◆ Lines from a data collection ◆
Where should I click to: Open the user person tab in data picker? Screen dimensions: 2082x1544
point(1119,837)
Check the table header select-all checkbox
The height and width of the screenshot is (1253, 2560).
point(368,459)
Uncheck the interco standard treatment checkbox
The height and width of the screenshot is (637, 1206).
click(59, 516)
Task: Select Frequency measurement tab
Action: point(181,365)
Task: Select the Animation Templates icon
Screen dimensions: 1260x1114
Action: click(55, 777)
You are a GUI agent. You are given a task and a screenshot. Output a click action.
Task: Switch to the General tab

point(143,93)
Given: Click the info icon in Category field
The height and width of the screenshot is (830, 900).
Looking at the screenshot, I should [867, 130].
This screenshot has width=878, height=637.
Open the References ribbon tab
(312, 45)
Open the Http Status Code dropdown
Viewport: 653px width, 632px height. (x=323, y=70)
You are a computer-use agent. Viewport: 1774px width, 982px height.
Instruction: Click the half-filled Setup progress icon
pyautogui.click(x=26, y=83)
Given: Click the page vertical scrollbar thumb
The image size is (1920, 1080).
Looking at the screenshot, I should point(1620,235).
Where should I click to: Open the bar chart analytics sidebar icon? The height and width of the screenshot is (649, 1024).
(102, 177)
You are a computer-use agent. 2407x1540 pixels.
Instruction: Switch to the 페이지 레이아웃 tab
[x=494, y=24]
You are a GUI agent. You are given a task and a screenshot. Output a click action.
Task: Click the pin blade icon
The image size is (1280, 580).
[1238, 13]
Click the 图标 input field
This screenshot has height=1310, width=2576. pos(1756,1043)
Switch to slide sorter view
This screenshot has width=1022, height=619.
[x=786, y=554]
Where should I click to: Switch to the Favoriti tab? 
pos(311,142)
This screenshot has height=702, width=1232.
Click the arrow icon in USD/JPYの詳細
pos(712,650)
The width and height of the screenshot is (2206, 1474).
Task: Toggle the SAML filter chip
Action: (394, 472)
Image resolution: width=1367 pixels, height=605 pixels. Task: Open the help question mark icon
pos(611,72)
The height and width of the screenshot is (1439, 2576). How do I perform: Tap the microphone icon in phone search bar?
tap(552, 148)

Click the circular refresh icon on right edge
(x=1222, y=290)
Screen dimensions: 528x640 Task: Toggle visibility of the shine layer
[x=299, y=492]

◆ Exercise aim ◆
Output the lines above verbatim, from the line that contains "Image resolution: width=1367" through the last line, with both ends included.

◆ Solution to this task ◆
Image resolution: width=1367 pixels, height=605 pixels. Task: Open the help question mark icon
pos(611,72)
The height and width of the screenshot is (1439, 2576). How do I perform: Tap the microphone icon in phone search bar?
tap(552, 148)

Click the circular refresh icon on right edge
(x=1222, y=290)
Screen dimensions: 528x640 Task: Toggle visibility of the shine layer
[x=299, y=492]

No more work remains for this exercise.